Need to reset the Turkish military

Need to reset the Turkish military

The military coup attempt of July 15 showed that many institutions in the Turkish administration - not only the military - need a reset, or at least a radical reformation: From the judiciary to law enforcement, from the election law to the transparency of financing of politics.

But the burning issue now is the military, because of the coup attempt by a junta within the military, which occurred at a time when many inside and outside of Turkey had thought the era of coups and military interventions into politics had been left in the past.

Plus, there is the Supreme Military Council (YAŞ) meeting scheduled to convene today on July 28, which some have claimed was one of the main motivations for the coup attempt. According to suggestions whispered in Ankara’s political corridors, the followers of U.S.-based Islamist ideologue Fethullah Gülen, who have organized and risen in the ranks of the Turkish military for the last 20 years or so, thought the time was ripe to try to take over the system. They feared that the government and the top brass were going to eliminate them in this YAŞ meeting, where retirements and promotions are decided.

Daily Hürriyet reported on July 27 that 18 out of 25 colonels promoted to the rank of brigadier general in the YAŞ meetings of 2013 have been arrested by the courts since the coup attempt. There were a total of 41 promotions within the upper ranks (from brigadier to major, major to lieutenant, and lieutenant to full general ranks, with admiralty equivalents in the navy) in the 2013 promotions, and 21 of them have now been arrested because of their alleged involvement in the coup attempt. 2013 was the year when President Tayyip Erdoğan and his Justice and Development Party’s (AK Parti) good relations with Gülen’s “Hizmet” (Service) movement were terminally broken with the graft probes of Dec. 17 and Dec. 25 that year.

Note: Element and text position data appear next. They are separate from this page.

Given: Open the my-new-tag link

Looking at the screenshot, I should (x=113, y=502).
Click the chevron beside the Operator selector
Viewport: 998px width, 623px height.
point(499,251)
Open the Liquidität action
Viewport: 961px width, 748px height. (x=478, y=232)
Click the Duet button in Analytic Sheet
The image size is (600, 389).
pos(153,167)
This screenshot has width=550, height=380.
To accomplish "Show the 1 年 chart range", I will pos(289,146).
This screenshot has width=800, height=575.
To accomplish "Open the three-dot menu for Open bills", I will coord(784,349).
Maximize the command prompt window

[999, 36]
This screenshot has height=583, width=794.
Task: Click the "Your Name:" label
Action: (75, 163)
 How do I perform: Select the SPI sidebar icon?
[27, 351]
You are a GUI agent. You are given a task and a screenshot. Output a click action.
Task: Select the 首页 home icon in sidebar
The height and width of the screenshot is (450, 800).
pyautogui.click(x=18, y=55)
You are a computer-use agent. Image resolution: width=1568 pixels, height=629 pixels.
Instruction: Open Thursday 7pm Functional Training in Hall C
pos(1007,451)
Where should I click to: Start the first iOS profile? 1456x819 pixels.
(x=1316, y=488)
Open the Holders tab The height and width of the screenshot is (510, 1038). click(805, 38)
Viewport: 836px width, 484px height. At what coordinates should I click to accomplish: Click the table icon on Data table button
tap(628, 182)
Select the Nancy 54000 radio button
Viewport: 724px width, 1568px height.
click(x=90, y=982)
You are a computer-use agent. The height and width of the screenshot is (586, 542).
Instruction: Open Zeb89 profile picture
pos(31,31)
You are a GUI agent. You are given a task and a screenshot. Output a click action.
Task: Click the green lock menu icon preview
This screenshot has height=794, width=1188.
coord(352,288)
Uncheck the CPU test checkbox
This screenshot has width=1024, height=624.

But the records show that the promotions of apparently Gülenist soldiers continued in 2014 and even 2015, even if not at high rates.

Yet the circumstances surrounding this year’s YAŞ meeting are totally different following the July 15 coup attempt. That night, President Erdoğan was narrowly saved from being either kidnapped of perhaps assassinated by the rebel soldiers; the chief of general staff, land, air and gendarmerie forces commanders were captured and kidnapped with the help of their own private secretaries and guards; and parliament was bombed by rebel soldiers, who did not hesitate to kill the civilians resisting them, especially after Erdoğan managed to get his voice heard through private broadcaster CNN Türk.

The much self-praised discipline of the Turkish military, one of the largest and best-organized in the Western defense alliance of NATO, did not work. Military sources told the press on July 27 that besides nearly 9,000 soldiers, (some of them being privates and corporals who had no idea what was going on but had to obey the orders of their superiors), 24 fighter jets, 37 helicopters, 74 tanks, 246 armored vehicles, three warships and nearly 4,000 light weapons belonging to the Turkish army were seized and abused by rebel soldiers. 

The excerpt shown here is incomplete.